- [DIRECTIVE]
Turn every line of the material below into a JSON list of strings, one string per line, and leave out any blank lines.

- [DATA PROVIDED]
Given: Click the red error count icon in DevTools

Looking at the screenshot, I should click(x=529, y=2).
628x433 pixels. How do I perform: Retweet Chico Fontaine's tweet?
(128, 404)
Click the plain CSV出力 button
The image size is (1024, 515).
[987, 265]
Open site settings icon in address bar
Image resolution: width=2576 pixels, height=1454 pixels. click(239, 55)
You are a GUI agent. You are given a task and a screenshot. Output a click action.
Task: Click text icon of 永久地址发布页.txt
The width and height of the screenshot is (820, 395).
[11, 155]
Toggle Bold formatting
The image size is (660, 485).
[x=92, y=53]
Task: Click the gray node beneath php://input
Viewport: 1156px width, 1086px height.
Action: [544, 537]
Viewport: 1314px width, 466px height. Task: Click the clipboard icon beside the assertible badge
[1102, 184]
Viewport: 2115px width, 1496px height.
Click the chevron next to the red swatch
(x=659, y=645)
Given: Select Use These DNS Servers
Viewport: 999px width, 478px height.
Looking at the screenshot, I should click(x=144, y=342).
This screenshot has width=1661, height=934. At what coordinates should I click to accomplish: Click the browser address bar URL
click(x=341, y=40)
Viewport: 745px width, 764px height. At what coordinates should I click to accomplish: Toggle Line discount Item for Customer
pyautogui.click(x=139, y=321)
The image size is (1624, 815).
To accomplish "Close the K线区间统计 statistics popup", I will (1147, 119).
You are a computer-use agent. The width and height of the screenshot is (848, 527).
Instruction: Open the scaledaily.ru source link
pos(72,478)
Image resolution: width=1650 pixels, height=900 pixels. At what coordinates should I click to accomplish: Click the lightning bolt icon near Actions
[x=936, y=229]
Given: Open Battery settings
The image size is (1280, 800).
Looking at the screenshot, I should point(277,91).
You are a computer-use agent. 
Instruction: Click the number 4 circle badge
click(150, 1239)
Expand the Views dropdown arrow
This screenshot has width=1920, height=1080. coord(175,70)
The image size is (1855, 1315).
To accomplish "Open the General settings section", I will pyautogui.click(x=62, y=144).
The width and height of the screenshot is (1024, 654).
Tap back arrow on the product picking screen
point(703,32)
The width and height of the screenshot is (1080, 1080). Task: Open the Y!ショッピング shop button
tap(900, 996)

- [REPLY]
[
  "Given: Click the red error count icon in DevTools",
  "Looking at the screenshot, I should click(x=529, y=2).",
  "628x433 pixels. How do I perform: Retweet Chico Fontaine's tweet?",
  "(128, 404)",
  "Click the plain CSV出力 button",
  "The image size is (1024, 515).",
  "[987, 265]",
  "Open site settings icon in address bar",
  "Image resolution: width=2576 pixels, height=1454 pixels. click(239, 55)",
  "You are a GUI agent. You are given a task and a screenshot. Output a click action.",
  "Task: Click text icon of 永久地址发布页.txt",
  "The width and height of the screenshot is (820, 395).",
  "[11, 155]",
  "Toggle Bold formatting",
  "The image size is (660, 485).",
  "[x=92, y=53]",
  "Task: Click the gray node beneath php://input",
  "Viewport: 1156px width, 1086px height.",
  "Action: [544, 537]",
  "Viewport: 1314px width, 466px height. Task: Click the clipboard icon beside the assertible badge",
  "[1102, 184]",
  "Viewport: 2115px width, 1496px height.",
  "Click the chevron next to the red swatch",
  "(x=659, y=645)",
  "Given: Select Use These DNS Servers",
  "Viewport: 999px width, 478px height.",
  "Looking at the screenshot, I should click(x=144, y=342).",
  "This screenshot has width=1661, height=934. At what coordinates should I click to accomplish: Click the browser address bar URL",
  "click(x=341, y=40)",
  "Viewport: 745px width, 764px height. At what coordinates should I click to accomplish: Toggle Line discount Item for Customer",
  "pyautogui.click(x=139, y=321)",
  "The image size is (1624, 815).",
  "To accomplish \"Close the K线区间统计 statistics popup\", I will (1147, 119).",
  "You are a computer-use agent. The width and height of the screenshot is (848, 527).",
  "Instruction: Open the scaledaily.ru source link",
  "pos(72,478)",
  "Image resolution: width=1650 pixels, height=900 pixels. At what coordinates should I click to accomplish: Click the lightning bolt icon near Actions",
  "[x=936, y=229]",
  "Given: Open Battery settings",
  "The image size is (1280, 800).",
  "Looking at the screenshot, I should point(277,91).",
  "You are a computer-use agent. ",
  "Instruction: Click the number 4 circle badge",
  "click(150, 1239)",
  "Expand the Views dropdown arrow",
  "This screenshot has width=1920, height=1080. coord(175,70)",
  "The image size is (1855, 1315).",
  "To accomplish \"Open the General settings section\", I will pyautogui.click(x=62, y=144).",
  "The width and height of the screenshot is (1024, 654).",
  "Tap back arrow on the product picking screen",
  "point(703,32)",
  "The width and height of the screenshot is (1080, 1080). Task: Open the Y!ショッピング shop button",
  "tap(900, 996)"
]